Parte sottotono il 2022 dei fashion e-tailer. Le ultime trimestrali dei gruppi di e-commerce fanno emergere qualche perplessità sulla longevità di quella che sembrava una corsa inarrestabile, iniziata con il boost del 2020 pandemico e continuata nel corso del 2021. Due anni stellari per i protagonisti dello shopping online, che ora lasciano intravedere il principio di un trend discendente, nella direzione di una ‘nuova normalità’ e conseguenza delle correnti inflazionistiche in atto, ma anche dei problemi di logistica e materie prime.
Capofila Zalando, che ha chiuso i primi tre mesi del fiscal year con una stabilizzazione del volume delle vendite (+1%), ammontate a 3,2 miliardi di euro e una leggera flessione del giro d’affari, attestatosi a 2,2 miliardi, in calo a -1,5 per cento.
Un rallentamento della crescita che il colosso di Berlino ha attribuito al confronto, prevedibilmente poco lusinghiero, con l’analogo quarter del 2021, ma anche allo scenario inflazionistico che sta erodendo il potere d’acquisto dei consumatori. La fascia media, in particolare, secondo Zalando starebbe risentendo di più dell’attuale panorama economico, meno gli acquirenti orientati all’alto di gamma.
Simile performance per il britannico Boohoo, che ha registrato un aumento del 14% nei ricavi, arrivati a quota 1,98 miliardi di sterline (circa 2,3 miliardi di euro), ma un drastico calo sul fronte della redditività. Gli utili del gruppo nel primo trimestre hanno subito una contrazione del 28%, ammontando a 125 milioni di sterline come da previsioni ma in flessione rispetto ai 173,6 milioni dell’anno precedente.
Il risultato riflette soprattutto, ha spiegato l’e-tailer, l’impennata dei costi di materie prime, logistica e trasporti, ma probabilmente anche un nuovo cambio di marcia nelle abitudini d’acquisto post-Covid.

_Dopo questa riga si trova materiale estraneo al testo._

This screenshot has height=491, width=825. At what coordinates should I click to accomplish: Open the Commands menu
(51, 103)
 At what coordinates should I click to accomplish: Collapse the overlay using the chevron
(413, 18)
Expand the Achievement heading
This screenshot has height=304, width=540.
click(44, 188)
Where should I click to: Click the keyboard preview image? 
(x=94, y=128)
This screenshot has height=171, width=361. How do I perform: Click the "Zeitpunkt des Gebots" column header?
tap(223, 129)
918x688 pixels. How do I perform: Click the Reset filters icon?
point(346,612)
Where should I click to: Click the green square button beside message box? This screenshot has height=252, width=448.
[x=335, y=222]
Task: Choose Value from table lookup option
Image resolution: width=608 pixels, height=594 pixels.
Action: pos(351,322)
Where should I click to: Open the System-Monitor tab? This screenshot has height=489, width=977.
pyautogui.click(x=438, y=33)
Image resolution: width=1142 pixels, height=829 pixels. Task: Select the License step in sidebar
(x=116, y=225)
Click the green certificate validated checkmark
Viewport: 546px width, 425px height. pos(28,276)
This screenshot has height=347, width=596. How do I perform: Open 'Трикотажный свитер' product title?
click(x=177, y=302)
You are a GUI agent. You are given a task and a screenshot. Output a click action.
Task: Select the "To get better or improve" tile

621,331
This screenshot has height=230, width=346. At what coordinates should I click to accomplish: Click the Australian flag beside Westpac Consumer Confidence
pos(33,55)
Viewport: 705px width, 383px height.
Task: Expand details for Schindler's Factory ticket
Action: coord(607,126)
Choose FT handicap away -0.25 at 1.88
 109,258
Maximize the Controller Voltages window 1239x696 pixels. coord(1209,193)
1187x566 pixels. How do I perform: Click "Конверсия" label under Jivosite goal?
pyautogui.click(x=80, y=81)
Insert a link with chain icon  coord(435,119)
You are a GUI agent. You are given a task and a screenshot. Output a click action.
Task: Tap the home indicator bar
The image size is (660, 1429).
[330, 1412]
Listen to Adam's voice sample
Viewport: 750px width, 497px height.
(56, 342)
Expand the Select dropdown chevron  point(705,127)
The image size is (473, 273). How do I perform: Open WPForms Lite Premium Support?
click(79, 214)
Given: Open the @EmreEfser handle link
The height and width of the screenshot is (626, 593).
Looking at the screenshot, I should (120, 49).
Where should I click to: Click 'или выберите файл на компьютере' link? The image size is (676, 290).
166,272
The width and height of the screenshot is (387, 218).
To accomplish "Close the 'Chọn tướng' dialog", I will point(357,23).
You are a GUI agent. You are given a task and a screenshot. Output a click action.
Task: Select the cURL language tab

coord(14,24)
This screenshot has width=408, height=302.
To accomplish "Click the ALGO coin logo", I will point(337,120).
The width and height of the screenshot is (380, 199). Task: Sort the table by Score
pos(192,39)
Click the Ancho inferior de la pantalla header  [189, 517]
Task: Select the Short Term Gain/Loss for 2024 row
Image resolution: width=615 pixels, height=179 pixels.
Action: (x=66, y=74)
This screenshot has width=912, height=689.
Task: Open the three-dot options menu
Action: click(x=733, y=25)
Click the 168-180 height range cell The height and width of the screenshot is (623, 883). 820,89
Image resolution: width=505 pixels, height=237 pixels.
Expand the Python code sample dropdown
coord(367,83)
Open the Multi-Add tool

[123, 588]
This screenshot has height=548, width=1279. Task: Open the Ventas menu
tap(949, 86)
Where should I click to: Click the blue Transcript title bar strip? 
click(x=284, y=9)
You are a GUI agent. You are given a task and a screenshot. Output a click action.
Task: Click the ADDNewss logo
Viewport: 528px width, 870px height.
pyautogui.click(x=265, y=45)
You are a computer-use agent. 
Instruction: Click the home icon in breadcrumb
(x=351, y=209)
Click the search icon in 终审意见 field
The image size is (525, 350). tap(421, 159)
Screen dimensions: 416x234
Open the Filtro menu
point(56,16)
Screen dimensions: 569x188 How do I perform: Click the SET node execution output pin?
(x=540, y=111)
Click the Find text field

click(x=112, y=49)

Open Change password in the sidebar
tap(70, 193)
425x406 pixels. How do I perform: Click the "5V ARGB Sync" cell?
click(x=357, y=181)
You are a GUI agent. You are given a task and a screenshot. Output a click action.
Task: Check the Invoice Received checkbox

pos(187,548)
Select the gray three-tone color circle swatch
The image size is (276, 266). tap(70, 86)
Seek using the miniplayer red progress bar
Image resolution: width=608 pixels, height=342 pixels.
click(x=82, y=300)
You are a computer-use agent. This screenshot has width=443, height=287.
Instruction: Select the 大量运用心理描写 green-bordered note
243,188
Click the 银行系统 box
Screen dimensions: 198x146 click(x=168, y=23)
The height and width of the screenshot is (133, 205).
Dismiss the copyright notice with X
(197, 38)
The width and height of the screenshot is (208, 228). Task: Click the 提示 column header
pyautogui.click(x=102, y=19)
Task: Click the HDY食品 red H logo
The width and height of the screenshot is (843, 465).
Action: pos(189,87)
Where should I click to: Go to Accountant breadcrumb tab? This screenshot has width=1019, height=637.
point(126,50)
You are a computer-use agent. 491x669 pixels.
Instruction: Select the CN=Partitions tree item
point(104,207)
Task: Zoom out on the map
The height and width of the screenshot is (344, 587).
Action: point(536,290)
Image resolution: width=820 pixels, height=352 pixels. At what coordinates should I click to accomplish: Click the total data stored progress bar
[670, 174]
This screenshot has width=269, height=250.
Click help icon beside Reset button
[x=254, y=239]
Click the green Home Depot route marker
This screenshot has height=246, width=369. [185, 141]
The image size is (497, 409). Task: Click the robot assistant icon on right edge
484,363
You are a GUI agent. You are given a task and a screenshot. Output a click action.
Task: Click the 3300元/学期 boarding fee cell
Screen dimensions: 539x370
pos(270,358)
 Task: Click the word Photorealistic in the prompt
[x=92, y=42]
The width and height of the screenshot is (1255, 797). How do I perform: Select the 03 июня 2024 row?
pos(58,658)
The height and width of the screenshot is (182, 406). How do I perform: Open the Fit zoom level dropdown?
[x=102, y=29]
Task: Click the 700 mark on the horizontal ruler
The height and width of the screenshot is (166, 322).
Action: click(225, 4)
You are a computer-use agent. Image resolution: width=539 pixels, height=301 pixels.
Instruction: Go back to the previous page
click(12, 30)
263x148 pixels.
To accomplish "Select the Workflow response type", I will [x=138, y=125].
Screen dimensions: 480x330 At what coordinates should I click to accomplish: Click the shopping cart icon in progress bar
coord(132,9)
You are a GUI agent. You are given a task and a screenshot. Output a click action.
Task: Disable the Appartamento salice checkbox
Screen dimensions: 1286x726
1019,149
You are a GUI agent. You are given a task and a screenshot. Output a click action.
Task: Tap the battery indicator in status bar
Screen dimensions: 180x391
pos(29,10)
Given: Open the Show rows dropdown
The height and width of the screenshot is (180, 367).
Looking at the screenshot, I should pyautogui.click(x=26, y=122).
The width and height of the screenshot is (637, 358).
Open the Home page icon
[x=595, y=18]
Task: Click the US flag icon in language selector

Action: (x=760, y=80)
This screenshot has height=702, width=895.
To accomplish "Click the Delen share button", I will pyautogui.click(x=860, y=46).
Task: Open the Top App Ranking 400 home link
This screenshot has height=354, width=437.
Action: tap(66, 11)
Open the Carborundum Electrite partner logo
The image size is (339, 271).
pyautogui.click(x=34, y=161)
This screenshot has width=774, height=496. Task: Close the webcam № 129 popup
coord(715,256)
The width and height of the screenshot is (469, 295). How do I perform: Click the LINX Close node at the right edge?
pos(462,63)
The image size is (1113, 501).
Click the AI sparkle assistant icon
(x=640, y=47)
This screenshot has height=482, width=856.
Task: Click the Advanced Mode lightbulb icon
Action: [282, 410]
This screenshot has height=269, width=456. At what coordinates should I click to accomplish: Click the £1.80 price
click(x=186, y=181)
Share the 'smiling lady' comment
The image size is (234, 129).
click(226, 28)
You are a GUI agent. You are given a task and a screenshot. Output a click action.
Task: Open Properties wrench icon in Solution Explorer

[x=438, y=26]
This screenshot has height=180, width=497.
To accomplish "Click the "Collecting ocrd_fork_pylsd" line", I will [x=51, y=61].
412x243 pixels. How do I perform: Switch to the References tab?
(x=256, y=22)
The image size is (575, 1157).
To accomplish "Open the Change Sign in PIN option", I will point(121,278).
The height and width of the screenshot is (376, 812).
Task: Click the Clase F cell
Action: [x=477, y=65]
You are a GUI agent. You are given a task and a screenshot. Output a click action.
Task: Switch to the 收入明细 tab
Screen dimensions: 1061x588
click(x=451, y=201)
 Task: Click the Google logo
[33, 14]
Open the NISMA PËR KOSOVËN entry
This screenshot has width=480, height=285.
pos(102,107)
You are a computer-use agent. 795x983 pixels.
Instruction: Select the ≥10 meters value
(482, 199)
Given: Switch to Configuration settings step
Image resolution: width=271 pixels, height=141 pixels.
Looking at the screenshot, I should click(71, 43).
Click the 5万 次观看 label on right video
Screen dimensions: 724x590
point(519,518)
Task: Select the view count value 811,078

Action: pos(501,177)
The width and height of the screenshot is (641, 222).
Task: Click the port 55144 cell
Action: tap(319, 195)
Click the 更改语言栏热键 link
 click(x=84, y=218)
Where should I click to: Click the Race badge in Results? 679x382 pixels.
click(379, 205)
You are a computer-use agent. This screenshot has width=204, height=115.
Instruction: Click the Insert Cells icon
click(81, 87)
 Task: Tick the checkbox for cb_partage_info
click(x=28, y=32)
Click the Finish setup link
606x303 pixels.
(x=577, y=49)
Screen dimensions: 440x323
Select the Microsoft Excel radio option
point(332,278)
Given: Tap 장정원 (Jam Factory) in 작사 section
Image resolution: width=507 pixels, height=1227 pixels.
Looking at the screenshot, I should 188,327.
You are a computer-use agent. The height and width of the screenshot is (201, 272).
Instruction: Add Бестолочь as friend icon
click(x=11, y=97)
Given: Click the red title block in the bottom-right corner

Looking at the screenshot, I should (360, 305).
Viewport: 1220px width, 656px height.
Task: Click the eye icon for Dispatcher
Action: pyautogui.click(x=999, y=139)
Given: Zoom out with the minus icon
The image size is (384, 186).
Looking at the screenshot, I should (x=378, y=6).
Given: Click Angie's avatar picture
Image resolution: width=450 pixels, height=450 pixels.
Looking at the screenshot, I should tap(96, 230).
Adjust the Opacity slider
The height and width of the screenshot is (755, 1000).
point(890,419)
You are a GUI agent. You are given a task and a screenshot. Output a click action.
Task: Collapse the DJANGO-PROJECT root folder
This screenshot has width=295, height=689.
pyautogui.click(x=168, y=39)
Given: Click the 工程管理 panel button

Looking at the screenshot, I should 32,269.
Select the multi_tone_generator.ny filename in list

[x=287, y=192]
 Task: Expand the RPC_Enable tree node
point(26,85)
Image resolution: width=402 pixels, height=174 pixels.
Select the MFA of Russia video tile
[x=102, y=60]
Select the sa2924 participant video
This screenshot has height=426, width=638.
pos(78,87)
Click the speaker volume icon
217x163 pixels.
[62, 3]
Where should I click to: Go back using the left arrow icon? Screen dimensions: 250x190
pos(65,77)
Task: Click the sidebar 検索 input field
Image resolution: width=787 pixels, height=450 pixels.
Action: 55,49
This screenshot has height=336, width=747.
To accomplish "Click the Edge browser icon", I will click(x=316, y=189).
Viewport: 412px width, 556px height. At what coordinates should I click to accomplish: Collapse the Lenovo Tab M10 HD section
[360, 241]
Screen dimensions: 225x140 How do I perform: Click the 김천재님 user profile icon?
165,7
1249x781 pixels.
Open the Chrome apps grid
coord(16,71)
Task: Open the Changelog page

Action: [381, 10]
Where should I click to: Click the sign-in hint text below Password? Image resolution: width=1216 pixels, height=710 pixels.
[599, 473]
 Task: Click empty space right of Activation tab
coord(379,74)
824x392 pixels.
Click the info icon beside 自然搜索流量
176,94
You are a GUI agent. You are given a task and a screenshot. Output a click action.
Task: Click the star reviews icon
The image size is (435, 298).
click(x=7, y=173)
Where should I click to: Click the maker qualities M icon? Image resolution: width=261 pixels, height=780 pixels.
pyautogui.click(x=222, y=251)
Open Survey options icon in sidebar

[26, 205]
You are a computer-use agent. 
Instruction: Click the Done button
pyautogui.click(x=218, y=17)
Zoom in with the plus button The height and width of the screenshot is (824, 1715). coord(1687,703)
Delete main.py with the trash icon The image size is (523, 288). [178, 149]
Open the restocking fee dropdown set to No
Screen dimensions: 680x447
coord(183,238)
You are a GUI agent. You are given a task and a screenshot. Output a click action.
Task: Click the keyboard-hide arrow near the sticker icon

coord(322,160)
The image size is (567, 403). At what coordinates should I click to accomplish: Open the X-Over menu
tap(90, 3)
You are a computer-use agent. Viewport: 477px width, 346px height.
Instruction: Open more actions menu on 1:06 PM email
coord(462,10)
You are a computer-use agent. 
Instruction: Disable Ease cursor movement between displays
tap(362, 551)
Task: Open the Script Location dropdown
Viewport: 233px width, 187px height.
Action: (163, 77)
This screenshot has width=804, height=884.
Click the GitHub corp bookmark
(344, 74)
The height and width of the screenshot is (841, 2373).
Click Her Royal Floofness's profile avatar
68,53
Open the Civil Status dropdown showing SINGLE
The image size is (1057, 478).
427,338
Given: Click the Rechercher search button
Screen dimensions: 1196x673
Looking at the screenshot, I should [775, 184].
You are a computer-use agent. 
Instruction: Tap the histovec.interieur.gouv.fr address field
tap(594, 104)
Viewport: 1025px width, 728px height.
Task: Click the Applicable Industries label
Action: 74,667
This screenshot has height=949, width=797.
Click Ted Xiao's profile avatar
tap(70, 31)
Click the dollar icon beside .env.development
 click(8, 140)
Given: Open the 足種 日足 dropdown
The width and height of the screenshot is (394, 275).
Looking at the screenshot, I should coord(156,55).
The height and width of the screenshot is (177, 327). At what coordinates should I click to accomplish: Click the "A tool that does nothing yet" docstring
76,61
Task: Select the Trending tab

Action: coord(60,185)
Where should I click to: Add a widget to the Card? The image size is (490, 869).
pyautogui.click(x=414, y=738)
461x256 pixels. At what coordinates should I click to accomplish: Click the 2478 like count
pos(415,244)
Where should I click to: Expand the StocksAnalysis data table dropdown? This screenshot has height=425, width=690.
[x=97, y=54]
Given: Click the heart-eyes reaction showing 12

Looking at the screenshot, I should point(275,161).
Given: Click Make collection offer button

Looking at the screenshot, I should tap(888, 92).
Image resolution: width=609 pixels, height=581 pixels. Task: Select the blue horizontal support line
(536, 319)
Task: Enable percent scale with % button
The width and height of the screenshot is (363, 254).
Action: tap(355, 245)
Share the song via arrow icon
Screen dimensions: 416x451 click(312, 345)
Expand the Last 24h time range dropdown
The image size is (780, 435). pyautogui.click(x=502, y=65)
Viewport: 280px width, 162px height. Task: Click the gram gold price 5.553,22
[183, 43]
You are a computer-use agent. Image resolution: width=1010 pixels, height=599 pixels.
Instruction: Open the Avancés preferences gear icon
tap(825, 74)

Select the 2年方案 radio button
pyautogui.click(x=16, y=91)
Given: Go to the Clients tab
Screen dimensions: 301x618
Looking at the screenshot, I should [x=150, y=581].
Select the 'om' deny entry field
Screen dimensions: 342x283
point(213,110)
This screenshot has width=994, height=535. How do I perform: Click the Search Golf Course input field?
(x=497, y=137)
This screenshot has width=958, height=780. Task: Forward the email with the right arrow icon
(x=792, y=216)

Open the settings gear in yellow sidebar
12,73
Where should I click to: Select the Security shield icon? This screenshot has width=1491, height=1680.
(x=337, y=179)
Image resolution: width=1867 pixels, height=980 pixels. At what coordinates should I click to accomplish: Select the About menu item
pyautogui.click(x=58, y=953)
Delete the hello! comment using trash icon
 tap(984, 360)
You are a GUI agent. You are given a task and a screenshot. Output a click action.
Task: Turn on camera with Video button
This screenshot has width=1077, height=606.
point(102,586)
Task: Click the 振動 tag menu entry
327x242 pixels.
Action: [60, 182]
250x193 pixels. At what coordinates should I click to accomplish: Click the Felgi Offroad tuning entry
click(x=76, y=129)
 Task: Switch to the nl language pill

Nel caso di Boohoo, oltretutto, contribuiscono negativamente anche i contraccolpi della Brexit, che ha messo i bastoni fra le ruote a spedizioni e consegne internazionali. A fronte di tutto ciò, il gruppo prevede un andamento sostanzialmente flat nella prima metà del fiscal year 2022-23, con aspettative di miglioramento nella seconda parte dell’anno.
Simile la parabola di Showroomprivé, che nel suo primo quarter 2022 ha registrato una contrazione del 22% del fatturato, pari a 138,9 milioni di euro, da comparare con l’eccezionale accelerazione del 51% conosciuta nello stesso periodo dello scorso anno.
A confermare il momento di stasi vissuto dai gruppi dello shopping online arriva anche la trimestrale di Mytheresa, al suo terzo quarter dell’esercizio in corso, che ha totalizzato ricavi da 4,7 milioni di euro, in crescita del 2,9% su base annua, dopo il +47% da record dello stesso periodo del 2021. Il gmv (gross merchandise value) del gruppo, di recente è approdato su Jd.com, ha registrato un incremento del 13% a 186,6 milioni di euro e il margine lordo è migliorato, dal 43,9% al 48,8%, grazie anche a maggiori vendite a prezzo pieno.
Fiducia ma anche consapevolezza della complessità del momentum da parte della società: “Mentre è impossibile prevedere il contesto macroeconomico dei prossimi mesi – ha commentato il ceo Michael Kliger – il settore del lusso ha costantemente dimostrato di essere molto resiliente. Inoltre, il passaggio all’online dello shopping di lusso sta continuando e sta guidando la crescita”.
Una congiuntura a cui concorrono la spinta inflazionistica e gli intoppi lungo la supply chain ma anche il (probabilmente fisiologico) appiattimento dell’entusiasmo verso l’online da parte dei consumatori, tornati a un regime d’acquisto di quasi normalità nonostante la rivoluzione imposta dal Covid.
Persino il gigante Amazon, re indiscusso degli acquisti in digitale, ha accusato il colpo dell’attuale scenario macroeconomico, registrando nei suoi primi tre mesi dell’anno una perdita di 3,8 miliardi di dollari, nonostante ricavi in crescita del 7% a 116,4 miliardi (comunque al di sotto delle aspettative degli analisti). Sintomatico come in Italia la Federazione dei corrieri espresso abbia denunciato, in avvio 2022, un calo degli ordini del 30% a fronte di un incremento dei costi per via del caro carburante e l’inflazione galoppante e l’Istat, intanto, abbia evidenziato una generale flessione delle vendite online nel primo trimestre.